The 12 Faceboochetypes: Which One Are You?

Your browsing activity says a lot about you. Everyone has their own unique style. And we can always find others like us. Such is the beauty of social networking. Here is a list of the different archetypes of the on-line community’s gene pool:

1)      The Likewhore – Everyone knows one. Maybe you’re one. The likewhore doesn’t care who’s posting or what it is about. They like everything!

2)      The Selfie Queen – They say selfies are linked to narcissistic behavior in some people and may be associated with mental disorders. They’re probably right. We all love attention and the Selfie Queen, whether male or female, knows how to get it. Let’s just post one more selfie. Ironically, the Selfie Queen can’t exist without Likewhores.

3)      The Silent Stalker – The opposite of Likewhore, the Silent Stalker sees everything but never leaves a trace. Perhaps afraid to hit like, or perhaps maybe just to observe what others are up to. Scary but true. They are among us.

4)      The Blind Follower – Out of 50 million facebook pages and groups, this one will follow them all. No allegiance to anyone, but a nonstop feed of useless information. The Blind Follower blindly follows.

5)      The Commentator – Yea, you’ve got an opinion. We get that. But whether we want to hear it or not, we’ll see your comments on posts everywhere. This is a likewhore that can’t shut up. Just keep it nice, or you’ll be the next one:

6)      The Hater – Yea, we’ve all encountered this before. Maybe you pissed off a militant vegan or someone religious, and then the hating begins. Hating can range from a wide variety of negative comments, silent judgment, voodoo magic or even death threats. Don’t be hating.

7)      The Politicians and Lawyers – Some people just love politics. They constantly share political posts and reflect their condescending attitude towards those who prefer kitty pics. These people provide the very foundation for haters to be haters. And that’s ok.

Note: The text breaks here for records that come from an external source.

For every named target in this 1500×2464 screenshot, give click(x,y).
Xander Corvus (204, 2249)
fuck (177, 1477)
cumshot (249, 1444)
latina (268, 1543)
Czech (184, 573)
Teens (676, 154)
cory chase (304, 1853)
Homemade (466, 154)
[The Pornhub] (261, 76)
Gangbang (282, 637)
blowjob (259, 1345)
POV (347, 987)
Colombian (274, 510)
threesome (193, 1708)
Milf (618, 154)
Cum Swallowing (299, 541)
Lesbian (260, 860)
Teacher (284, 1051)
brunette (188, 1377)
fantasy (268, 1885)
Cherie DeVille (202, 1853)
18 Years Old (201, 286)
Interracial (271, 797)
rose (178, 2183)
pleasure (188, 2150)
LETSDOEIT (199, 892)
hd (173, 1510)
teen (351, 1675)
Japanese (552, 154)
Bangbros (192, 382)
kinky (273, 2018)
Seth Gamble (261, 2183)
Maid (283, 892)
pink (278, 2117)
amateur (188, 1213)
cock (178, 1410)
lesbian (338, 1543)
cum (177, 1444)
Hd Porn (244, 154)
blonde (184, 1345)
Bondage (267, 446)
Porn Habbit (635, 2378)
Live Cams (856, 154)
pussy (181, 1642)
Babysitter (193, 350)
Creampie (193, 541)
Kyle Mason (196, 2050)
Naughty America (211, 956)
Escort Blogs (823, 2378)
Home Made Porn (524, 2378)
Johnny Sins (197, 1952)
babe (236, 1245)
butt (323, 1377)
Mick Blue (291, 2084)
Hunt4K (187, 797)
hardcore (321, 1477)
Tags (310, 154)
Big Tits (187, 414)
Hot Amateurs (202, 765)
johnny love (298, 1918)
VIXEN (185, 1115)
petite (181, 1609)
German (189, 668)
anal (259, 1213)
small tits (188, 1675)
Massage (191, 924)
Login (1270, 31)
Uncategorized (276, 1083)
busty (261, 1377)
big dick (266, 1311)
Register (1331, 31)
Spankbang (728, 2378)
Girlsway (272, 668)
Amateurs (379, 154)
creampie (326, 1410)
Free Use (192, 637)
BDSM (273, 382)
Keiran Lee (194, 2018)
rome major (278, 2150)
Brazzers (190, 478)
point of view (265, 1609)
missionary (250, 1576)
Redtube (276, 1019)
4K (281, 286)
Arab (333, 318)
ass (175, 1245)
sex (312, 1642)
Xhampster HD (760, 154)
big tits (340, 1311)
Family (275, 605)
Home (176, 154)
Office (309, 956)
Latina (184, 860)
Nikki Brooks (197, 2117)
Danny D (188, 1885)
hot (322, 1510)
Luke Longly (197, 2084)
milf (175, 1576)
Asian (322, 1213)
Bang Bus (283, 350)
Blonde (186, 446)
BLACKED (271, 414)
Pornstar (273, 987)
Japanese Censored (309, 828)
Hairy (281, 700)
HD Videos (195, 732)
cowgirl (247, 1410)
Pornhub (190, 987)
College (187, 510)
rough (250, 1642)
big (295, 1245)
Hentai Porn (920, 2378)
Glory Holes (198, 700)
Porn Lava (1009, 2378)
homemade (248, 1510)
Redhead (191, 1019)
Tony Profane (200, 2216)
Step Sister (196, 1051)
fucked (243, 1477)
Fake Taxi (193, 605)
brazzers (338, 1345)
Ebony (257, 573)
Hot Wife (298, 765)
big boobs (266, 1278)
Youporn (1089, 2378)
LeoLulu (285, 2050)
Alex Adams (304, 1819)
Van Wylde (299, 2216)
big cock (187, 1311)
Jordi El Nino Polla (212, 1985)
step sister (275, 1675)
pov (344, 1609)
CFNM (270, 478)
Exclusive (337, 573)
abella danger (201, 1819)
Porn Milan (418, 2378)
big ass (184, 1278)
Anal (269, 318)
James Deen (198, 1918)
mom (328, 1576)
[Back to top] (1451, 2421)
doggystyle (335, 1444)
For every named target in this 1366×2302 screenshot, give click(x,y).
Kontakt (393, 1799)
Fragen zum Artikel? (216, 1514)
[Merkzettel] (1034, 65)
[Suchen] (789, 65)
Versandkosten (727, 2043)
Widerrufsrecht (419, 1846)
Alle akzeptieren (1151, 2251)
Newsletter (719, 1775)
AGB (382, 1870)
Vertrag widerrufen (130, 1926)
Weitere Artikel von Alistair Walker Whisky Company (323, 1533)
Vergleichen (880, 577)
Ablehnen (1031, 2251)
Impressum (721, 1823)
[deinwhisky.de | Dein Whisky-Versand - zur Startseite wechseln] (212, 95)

8)      The Foodie – For some reason, the Politicians and Lawyers hate you for making your breakfast, lunch, afternoon snack, and dinner a priority over some other bullshit. But you don’t care. Just keep showing people what you’re eating or cooking. The Foodie is a fat enabler. And we all do it.

9)      The Religious – Some love to share non-stop posts elevating their belief system, praising God and Jesus. Sounds harmless, but beware the judging eyes of the Religious. They can have double identities of faceboochetypes. We also see anti-religious posts in this group. Face it – you’re doing the same thing as the Religious.

10)   The Inspirationalist – I think we’re all becoming this one! The Inspirationalist shares non-stop posts of inspirational quotes and graphic. Both uplifting and incessantly irritating, we just keep on giving! But has anyone asked do we really need this much inspiration? Try to limit yourselves to three posts per minute…

11)   The Abstract – Some people are just out there. Way out there. What they say and what they post is just – well, different. But that’s ok because you’re special. Abstract loves humor posts so much they can communicate through seemingly random jokes. The Abstract uses pictures to comment on other posts as opposed to normal people’s words.The Abstract may be the only one that the Likewhore won’t like – you gotta draw the line somewhere!

12)   The Baconator – You guessed it. We take pictures of bacon, share jokes about bacon, everything bacon, bacon, bacon. I think I want bacon. Did someone say bacon?